You’re clearly very insecure

He has a point

OP is the one criticising other people’s intelligence when they probably were not able to reach the same level so far. Either they would rather be a paralegal than a lawyer, or they were even less intelligent than the ‘stupid’ trainees — and who wants to be a paralegal? Criticising those below you is ungraceful but criticising those who are directly achieving more than you at the same thing is pathetic. Sorry.


I know many brilliant trainees but also many wonderful high performing paralegals, so think it all depends on the individual trainee or paralegal.

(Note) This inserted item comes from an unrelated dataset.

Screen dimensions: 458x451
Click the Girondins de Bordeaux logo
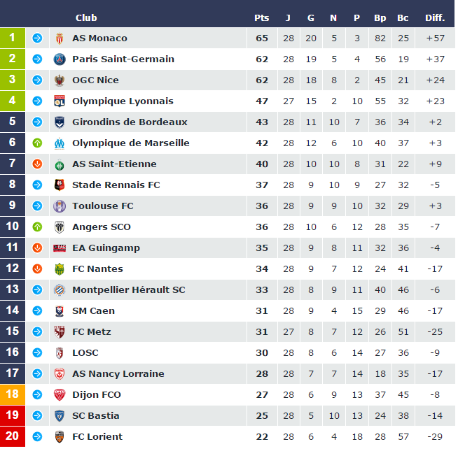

However, in terms of responsibilities and doing the job, I will say this –

Whilst the trainee might be on a more secure career path to qualification, day to day, there is in most cases, no comparison between the two… whereas the trainee operates with a safety net of at least two if not three supervisors for every bit of work, with training sessions, mental health support, networking training all rolled into their development (ie. the easier life), the paralegal will tend to have more responsibility, running their own files, having just the one supervisor, having to look after their own mental health, and needing to be independent enough to manage their own workload… and their time actually counts for billing.. in short, a paralegal is in many ways already doing the job of an NQ much more than a trainee is.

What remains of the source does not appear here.